[START OF DATASET RECORDS]

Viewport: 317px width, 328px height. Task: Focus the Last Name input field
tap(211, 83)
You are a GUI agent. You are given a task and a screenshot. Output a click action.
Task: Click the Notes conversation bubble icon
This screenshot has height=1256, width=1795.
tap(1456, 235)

[END OF DATASET RECORDS]

# TASK INSTRUCTIONS
Rewrite all of these lines, swapping "input field" for "text box" and leaving everything else unchanged.

# RESULT OF THE EXERCISE
Viewport: 317px width, 328px height. Task: Focus the Last Name text box
tap(211, 83)
You are a GUI agent. You are given a task and a screenshot. Output a click action.
Task: Click the Notes conversation bubble icon
This screenshot has height=1256, width=1795.
tap(1456, 235)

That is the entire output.